Goal: In the listing from its start through the line holding "click(514, 323)", inclusive, swap "Minimize" for "Maximize" and give those lines again with nothing else changed.

Provided data:
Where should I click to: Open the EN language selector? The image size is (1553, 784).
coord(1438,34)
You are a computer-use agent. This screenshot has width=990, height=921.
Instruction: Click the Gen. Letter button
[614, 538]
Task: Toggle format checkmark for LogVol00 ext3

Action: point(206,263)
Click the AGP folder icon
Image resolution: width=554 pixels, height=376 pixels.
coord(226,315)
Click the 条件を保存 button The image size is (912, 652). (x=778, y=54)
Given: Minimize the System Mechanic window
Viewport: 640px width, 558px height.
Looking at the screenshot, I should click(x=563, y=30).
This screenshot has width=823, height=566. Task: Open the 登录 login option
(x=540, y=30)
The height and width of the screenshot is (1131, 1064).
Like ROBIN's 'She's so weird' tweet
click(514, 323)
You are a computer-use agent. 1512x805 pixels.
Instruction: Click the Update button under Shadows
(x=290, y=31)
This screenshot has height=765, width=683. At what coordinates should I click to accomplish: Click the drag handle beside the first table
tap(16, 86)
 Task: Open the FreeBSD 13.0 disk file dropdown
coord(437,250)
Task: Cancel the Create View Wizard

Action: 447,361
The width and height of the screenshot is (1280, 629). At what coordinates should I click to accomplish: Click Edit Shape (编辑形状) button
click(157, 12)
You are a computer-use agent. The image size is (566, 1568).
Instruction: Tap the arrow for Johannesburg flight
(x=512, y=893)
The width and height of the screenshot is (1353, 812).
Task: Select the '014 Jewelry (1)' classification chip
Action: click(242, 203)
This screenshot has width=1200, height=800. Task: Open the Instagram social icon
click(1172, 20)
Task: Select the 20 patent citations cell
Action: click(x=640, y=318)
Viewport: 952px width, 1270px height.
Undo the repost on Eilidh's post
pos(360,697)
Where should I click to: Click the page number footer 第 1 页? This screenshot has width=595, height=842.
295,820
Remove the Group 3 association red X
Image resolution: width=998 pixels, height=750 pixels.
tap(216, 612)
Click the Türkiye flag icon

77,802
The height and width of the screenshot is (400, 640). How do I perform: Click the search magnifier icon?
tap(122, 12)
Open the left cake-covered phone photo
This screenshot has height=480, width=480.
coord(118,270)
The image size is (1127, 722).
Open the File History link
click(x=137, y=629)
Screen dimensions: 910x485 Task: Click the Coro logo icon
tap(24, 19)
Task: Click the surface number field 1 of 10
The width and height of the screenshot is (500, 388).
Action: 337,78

Solution to this task:
Where should I click to: Open the EN language selector? The image size is (1553, 784).
coord(1438,34)
You are a computer-use agent. This screenshot has width=990, height=921.
Instruction: Click the Gen. Letter button
[614, 538]
Task: Toggle format checkmark for LogVol00 ext3

Action: point(206,263)
Click the AGP folder icon
Image resolution: width=554 pixels, height=376 pixels.
coord(226,315)
Click the 条件を保存 button The image size is (912, 652). (x=778, y=54)
Given: Maximize the System Mechanic window
Viewport: 640px width, 558px height.
Looking at the screenshot, I should click(x=563, y=30).
This screenshot has width=823, height=566. Task: Open the 登录 login option
(x=540, y=30)
The height and width of the screenshot is (1131, 1064).
Like ROBIN's 'She's so weird' tweet
click(514, 323)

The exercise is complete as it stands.